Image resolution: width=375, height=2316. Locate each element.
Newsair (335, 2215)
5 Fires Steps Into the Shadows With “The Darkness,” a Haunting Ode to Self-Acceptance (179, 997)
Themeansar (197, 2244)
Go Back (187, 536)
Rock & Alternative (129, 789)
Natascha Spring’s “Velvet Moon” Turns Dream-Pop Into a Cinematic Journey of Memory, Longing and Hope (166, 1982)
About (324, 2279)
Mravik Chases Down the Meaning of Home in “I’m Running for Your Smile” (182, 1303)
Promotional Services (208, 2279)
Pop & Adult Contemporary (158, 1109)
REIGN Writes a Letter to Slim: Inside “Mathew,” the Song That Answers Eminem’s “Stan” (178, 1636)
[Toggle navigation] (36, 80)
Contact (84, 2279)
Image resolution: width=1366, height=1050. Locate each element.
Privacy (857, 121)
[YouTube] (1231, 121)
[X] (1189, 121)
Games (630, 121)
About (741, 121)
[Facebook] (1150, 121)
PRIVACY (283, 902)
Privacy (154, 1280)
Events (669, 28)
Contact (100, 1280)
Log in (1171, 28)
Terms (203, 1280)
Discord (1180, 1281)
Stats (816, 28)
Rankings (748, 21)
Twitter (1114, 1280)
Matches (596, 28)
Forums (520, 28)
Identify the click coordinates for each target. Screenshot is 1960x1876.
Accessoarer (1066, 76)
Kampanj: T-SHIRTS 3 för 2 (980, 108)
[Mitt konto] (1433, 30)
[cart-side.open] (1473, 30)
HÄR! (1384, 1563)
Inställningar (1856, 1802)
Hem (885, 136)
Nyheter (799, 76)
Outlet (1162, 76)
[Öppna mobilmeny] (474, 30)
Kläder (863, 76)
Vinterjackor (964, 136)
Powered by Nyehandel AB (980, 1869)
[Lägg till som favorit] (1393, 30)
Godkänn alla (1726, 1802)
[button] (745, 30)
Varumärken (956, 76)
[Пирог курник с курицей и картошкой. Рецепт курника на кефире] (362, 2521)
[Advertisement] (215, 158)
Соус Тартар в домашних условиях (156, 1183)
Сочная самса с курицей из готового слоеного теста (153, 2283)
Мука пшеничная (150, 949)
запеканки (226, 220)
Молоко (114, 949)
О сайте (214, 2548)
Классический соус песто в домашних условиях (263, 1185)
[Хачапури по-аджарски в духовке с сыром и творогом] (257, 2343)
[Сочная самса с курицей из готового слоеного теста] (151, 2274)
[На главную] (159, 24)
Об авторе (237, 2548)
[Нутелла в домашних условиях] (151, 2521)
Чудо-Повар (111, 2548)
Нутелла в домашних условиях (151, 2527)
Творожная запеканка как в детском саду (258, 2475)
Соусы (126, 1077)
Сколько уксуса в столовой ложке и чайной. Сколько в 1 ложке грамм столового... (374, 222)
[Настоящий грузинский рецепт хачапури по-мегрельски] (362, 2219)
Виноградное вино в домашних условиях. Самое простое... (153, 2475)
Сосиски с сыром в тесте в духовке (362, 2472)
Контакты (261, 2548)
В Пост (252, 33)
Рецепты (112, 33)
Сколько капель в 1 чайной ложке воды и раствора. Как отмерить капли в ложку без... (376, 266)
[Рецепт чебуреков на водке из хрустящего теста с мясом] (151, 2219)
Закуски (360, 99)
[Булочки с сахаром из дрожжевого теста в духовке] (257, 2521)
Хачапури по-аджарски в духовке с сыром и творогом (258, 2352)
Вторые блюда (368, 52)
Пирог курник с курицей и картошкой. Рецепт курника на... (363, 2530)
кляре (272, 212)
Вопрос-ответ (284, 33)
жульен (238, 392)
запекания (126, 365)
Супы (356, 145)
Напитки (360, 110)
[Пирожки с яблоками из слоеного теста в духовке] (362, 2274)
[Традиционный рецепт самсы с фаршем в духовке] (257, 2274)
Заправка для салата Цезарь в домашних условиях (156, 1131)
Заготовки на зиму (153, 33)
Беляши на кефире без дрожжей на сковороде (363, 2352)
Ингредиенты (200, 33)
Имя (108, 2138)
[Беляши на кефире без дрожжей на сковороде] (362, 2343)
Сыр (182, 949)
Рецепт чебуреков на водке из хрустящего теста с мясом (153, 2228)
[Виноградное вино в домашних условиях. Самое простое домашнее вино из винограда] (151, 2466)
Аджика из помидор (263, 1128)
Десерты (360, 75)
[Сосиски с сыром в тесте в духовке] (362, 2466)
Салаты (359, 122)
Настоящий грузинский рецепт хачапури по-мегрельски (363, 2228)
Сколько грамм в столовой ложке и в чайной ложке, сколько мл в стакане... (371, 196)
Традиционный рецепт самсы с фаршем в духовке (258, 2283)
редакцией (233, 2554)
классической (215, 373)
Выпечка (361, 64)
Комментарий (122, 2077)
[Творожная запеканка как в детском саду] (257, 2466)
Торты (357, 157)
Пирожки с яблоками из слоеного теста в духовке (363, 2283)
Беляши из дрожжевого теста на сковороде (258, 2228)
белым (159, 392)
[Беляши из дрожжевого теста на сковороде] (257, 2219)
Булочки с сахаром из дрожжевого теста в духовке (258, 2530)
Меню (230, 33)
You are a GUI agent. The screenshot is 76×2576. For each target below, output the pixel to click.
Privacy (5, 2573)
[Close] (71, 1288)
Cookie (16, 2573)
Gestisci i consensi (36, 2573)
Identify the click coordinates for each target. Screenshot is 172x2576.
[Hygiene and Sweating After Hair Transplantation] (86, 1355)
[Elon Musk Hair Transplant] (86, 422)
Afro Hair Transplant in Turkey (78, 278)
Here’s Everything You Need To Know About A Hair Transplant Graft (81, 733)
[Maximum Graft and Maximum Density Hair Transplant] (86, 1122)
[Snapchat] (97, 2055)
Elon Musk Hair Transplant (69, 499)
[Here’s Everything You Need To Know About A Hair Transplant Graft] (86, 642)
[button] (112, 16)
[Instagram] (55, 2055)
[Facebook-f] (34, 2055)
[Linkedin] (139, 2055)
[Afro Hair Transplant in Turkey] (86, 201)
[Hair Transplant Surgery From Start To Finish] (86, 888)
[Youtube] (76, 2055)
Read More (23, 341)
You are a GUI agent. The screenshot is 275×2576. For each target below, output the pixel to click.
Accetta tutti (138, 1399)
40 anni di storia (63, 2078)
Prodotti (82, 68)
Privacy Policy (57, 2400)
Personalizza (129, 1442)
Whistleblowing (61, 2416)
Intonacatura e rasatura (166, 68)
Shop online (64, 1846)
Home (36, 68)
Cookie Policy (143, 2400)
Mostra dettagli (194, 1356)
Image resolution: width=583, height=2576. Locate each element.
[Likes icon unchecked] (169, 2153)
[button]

------------------------------

__What is expected__:
Copy out every line from the data above in which the word "Musk" occurs.

__Response__:
[Elon Musk Hair Transplant] (86, 422)
Elon Musk Hair Transplant (69, 499)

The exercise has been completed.